Sebanyak sebelas usaha mikro, kecil, dan menengah (UMKM) yang dibina oleh PT Pertamina Patra Niaga memamerkan produk-produk mereka pada acara Indonesia Fashion Week (IFW) 2026 yang berlangsung di Jakarta Convention Center (JCC) dari tanggal 29 Juli hingga 2 Agustus 2026. Partisipasi ini merupakan langkah untuk meningkatkan akses pasar bagi produk fesyen dan kerajinan lokal.
Antusiasme Pengunjung
Salah satu pengunjung, Tia Nyono, mengungkapkan ketertarikan terhadap booth Pertamina Patra Niaga setelah melihat koleksi kerajinan mutiara dari merek Vite. Ia membeli cincin perak yang dihiasi mutiara setelah mencoba beberapa produk yang dipamerkan. Tia menyatakan, "Ketika sampai di acara Indonesia Fashion Week, saya langsung tertuju sama booth Pertamina Patra Niaga, karena di dalamnya ada hasil karya dari UMKM lokal yang sangat bagus dan belum pernah saya lihat di mana pun."
Pengunjung lain, Lisa, juga membeli busana dari UMKM Narita Shibori. Ia merasa kehadiran produk fesyen di booth tersebut merupakan pengalaman yang tidak terduga. "Saya tadi juga bertanya-tanya, apa hubungannya Pertamina dengan fashion? Dan ternyata ini adalah bagian dari program CSR Pertamina Patra Niaga. Luar biasa, saya sangat senang dan sangat mendukung," ujarnya.
Inovasi dan Kolaborasi UMKM
Vite dan Narita Shibori adalah dua dari sebelas UMKM yang berpartisipasi dalam IFW 2026 melalui program Community Involvement & Development (CID). Vite dikenal dengan produk kerajinan perak yang memiliki tingkat kemurnian 92,5 persen dan dibuat secara handmade. Produk-produk dari UMKM ini telah diekspor ke negara-negara seperti Aljazair, Panama, dan Malta. Sementara itu, Narita Shibori mengembangkan produk fesyen dengan melibatkan anak-anak berkebutuhan khusus dari Rumah Hasanah Bandung dan SLB Negeri 4 Jakarta dalam proses produksinya.

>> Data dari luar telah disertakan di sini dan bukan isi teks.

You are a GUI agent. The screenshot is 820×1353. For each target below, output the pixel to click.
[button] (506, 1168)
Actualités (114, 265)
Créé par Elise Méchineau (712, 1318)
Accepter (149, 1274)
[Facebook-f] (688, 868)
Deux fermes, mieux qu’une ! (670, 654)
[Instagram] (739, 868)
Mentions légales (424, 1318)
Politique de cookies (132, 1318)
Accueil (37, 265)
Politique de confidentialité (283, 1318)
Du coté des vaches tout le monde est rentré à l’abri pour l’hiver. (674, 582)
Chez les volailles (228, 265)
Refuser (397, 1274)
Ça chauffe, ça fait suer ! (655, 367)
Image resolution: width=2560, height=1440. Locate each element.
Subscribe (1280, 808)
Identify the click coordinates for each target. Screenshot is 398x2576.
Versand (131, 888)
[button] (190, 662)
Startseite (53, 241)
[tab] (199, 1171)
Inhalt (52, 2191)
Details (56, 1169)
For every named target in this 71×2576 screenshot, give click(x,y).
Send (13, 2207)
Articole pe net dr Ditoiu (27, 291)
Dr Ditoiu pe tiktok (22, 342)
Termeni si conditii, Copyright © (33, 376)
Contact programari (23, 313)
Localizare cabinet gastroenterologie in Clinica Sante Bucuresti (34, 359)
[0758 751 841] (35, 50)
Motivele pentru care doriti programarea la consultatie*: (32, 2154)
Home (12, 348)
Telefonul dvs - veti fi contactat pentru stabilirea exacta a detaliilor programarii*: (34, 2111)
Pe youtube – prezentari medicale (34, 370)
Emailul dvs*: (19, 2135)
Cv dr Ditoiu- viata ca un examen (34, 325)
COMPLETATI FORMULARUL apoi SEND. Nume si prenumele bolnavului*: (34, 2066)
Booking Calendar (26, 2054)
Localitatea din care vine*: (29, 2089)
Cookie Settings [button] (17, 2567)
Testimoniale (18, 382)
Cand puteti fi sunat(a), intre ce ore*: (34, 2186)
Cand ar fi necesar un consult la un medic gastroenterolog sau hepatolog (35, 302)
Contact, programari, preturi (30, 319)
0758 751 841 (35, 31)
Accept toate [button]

Selain Vite dan Narita Shibori, UMKM lain yang turut berpartisipasi dalam IFW 2026 adalah Dara Baro, Guns Leather, Ramiza Boutique, Meeta Fauzan, Dimas Batik, UD Tenun Sumber Rejeki, Jokotole, Besolek, dan Mahacinta Jewelry. Para pelaku usaha ini berasal dari berbagai wilayah, termasuk Jawa Bagian Barat, Jawa Timur, Bali, Nusa Tenggara, serta Sumatera Bagian Selatan dan Utara.
VP Corporate Communication Pertamina Patra Niaga, Kitty Andhora, menjelaskan bahwa keikutsertaan UMKM dalam IFW 2026 bertujuan untuk memperkenalkan produk kerajinan dan fesyen lokal kepada pasar yang lebih luas. "UMKM merupakan tulang punggung perekonomian Indonesia. Sebagai pilar utama daya tahan ekonomi nasional, UMKM tidak hanya menyerap tenaga kerja, tetapi juga menjadi motor penggerak kreativitas dan kearifan lokal. Menyadari peran strategis tersebut, Pertamina Patra Niaga akan terus mendukung pemberdayaan pelaku usaha lokal di seluruh penjuru negeri," tuturnya.
Menurut Kitty, partisipasi dalam IFW 2026 diharapkan dapat membuka peluang yang lebih besar bagi produk UMKM binaan untuk memperluas pasar, termasuk ke tingkat internasional.